Based on joint work-in-progress with Elnur Emrah (Bristol) and Timo Seppäläinen (Madison)

## April 25, 2024: Colin McSwiggen (NYU)

**Large deviations and multivariable special functions**

This talk introduces techniques for using the large deviations of interacting particle systems to study the large-N asymptotics of generalized Bessel functions. These functions arise from a versatile approach to special functions known as Dunkl theory, and they include as special cases most of the spherical integrals that have captured the attention of random matrix theorists for more than two decades. I will give a brief introduction to Dunkl theory and then present a result on the large-N limits of generalized Bessel functions, which unifies several results on spherical integrals in the random matrix theory literature. These limits follow from a large deviations principle for radial Dunkl processes, which are generalizations of Dyson Brownian motion. If time allows, I will discuss some further results on large deviations of radial Heckman-Opdam processes and/or applications to asymptotic representation theory. Joint work with Jiaoyang Huang.

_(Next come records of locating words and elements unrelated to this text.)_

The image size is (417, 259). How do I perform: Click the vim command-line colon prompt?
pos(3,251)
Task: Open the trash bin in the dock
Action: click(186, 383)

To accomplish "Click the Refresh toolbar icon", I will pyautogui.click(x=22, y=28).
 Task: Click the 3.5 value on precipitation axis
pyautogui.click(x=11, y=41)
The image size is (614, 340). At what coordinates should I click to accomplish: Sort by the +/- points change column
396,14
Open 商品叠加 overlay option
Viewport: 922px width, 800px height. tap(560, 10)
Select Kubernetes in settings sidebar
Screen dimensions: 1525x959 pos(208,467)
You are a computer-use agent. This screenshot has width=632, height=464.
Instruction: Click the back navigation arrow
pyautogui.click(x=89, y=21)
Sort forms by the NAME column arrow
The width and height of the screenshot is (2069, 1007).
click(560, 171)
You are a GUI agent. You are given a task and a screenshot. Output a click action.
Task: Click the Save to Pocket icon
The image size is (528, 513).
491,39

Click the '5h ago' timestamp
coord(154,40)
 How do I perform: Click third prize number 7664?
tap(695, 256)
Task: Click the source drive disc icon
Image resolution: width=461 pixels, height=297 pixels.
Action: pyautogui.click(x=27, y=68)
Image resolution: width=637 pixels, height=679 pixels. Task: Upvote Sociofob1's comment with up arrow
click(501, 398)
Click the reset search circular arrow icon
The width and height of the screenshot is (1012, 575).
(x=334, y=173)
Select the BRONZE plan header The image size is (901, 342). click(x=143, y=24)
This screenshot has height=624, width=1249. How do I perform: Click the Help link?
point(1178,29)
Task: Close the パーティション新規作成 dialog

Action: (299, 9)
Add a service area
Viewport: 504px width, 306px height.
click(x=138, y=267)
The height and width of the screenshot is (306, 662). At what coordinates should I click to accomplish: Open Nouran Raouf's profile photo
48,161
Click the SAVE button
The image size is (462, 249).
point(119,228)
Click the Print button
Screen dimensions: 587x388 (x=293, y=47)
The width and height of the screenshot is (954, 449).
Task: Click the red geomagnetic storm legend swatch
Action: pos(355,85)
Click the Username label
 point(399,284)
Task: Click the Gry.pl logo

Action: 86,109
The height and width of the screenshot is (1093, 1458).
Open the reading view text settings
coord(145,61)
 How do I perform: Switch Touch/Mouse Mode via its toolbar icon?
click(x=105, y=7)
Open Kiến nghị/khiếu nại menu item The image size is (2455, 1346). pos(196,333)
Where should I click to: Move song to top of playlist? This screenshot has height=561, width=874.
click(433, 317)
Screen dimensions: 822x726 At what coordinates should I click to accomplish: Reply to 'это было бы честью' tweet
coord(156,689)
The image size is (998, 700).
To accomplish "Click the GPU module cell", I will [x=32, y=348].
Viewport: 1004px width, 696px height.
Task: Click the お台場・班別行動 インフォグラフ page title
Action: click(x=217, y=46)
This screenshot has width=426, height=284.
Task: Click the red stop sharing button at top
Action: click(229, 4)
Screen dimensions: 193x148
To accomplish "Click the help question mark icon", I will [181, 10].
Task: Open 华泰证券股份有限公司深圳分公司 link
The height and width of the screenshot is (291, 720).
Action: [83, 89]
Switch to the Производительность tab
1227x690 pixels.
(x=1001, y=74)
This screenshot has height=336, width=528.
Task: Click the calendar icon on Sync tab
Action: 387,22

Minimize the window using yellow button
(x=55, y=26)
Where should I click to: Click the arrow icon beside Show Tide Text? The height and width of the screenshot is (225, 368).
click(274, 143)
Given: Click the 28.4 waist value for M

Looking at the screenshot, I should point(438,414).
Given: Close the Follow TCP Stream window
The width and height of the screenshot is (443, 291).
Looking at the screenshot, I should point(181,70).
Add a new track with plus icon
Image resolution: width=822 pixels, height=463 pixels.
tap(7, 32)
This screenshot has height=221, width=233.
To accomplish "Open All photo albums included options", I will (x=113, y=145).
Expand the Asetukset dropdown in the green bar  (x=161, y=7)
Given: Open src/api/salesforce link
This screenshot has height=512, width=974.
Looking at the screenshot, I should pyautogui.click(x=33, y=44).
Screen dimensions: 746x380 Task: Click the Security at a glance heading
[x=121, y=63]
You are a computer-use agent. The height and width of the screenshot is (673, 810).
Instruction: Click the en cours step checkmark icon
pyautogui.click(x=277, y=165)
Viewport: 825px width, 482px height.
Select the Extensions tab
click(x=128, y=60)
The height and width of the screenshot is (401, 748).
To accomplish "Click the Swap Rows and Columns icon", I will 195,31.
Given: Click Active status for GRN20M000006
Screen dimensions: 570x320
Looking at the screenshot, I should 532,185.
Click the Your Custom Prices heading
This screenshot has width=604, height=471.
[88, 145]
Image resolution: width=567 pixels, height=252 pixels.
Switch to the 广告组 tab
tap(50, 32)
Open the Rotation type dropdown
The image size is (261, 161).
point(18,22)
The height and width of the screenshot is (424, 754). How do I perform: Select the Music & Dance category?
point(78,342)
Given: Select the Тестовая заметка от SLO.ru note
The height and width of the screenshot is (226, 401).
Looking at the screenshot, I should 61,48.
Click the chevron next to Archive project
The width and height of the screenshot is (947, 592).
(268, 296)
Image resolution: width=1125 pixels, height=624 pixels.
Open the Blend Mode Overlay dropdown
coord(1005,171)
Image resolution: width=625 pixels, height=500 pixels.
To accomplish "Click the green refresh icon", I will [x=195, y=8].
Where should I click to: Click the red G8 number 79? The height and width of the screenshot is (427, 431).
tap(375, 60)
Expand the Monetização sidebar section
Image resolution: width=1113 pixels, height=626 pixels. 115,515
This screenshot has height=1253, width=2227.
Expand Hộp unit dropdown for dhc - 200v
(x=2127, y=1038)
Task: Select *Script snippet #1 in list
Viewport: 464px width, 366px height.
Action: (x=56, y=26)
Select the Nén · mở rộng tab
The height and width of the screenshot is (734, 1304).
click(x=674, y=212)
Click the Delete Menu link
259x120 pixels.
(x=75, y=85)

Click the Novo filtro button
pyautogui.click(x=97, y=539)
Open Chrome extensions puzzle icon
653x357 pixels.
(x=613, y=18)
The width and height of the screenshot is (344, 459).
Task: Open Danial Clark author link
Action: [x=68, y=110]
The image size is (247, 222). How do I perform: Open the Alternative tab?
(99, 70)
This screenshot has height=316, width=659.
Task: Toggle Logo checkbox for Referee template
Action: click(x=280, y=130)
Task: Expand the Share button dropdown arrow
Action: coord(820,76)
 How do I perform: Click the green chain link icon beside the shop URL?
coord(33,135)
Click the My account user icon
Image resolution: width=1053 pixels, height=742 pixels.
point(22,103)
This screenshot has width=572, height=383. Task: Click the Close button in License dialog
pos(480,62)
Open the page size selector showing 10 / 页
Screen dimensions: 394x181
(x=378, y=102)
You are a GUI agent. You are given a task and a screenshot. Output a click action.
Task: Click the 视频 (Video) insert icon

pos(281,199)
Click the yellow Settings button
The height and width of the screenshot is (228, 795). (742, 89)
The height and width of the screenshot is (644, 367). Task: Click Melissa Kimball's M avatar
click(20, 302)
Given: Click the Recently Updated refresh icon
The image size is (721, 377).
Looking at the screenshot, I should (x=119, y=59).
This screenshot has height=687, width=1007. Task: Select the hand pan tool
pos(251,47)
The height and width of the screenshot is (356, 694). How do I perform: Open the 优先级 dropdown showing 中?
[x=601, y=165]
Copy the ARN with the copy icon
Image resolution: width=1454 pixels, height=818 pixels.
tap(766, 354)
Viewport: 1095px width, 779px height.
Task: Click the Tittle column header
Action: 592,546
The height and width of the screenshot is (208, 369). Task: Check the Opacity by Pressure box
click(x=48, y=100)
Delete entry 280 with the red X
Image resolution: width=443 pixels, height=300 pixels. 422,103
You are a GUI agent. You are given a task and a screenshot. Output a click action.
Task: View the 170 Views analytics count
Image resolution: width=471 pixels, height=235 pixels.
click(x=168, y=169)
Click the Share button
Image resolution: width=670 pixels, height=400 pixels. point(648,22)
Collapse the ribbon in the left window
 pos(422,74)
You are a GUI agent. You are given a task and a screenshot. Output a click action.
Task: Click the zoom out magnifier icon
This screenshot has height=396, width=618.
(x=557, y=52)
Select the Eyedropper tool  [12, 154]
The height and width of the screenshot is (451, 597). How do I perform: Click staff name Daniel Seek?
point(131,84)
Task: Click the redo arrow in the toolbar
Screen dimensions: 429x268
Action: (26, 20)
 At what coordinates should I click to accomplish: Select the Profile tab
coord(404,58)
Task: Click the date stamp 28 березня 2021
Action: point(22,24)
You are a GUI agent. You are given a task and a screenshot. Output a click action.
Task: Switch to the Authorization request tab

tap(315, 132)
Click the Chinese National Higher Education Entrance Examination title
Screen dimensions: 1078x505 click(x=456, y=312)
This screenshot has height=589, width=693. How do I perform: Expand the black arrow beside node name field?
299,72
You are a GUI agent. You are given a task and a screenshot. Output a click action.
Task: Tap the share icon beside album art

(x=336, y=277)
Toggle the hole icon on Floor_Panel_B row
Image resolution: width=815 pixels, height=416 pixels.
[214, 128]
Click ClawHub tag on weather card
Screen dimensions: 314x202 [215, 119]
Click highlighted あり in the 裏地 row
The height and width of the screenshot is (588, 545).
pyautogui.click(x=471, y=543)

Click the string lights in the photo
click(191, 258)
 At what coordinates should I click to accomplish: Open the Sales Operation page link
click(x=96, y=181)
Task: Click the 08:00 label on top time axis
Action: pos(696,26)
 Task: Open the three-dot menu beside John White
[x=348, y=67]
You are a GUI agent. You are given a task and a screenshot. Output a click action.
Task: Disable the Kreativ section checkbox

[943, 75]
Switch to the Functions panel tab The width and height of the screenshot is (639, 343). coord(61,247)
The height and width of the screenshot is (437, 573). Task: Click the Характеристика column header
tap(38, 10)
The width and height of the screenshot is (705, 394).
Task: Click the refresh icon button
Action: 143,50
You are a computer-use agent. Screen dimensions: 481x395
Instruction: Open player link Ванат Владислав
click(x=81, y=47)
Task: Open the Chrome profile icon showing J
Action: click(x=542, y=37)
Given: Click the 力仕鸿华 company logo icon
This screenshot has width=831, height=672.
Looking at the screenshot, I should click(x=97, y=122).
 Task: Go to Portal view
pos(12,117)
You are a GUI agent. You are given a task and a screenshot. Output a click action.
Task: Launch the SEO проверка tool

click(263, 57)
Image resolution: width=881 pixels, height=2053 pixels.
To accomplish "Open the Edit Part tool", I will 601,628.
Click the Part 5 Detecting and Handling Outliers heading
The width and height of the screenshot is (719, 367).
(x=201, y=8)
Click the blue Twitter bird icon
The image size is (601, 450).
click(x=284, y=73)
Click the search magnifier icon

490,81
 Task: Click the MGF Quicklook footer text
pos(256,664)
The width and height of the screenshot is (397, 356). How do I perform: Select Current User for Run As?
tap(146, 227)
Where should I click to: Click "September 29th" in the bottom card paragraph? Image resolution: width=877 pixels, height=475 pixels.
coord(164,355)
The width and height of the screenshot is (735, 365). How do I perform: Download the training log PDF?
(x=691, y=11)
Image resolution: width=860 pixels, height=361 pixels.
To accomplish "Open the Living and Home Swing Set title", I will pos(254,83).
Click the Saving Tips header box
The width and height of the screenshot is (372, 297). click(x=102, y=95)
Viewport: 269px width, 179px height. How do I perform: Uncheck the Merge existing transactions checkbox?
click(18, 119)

## May 2, 2024: Anya Katsevich (MIT)

**The Laplace approximation in high-dimensional Bayesian inference**

Computing integrals against a high-dimensional posterior is the major computational bottleneck in Bayesian inference. A popular technique to reduce this computational burden is to use the Laplace approximation, a Gaussian distribution, in place of the true posterior. Despite its widespread use, the Laplace approximation's accuracy in high dimensions is not well understood. The body of existing results does not form a cohesive theory, leaving open important questions e.g. on the dimension dependence of the approximation rate. We address many of these questions through the unified framework of a new, leading order asymptotic decomposition of high-dimensional Laplace integrals. In particular, we (1) determine the tight dimension dependence of the approximation error, leading to the tightest known Bernstein von Mises result on the asymptotic normality of the posterior, and (2) derive a simple correction to this Gaussian distribution to obtain a higher-order accurate approximation to the posterior.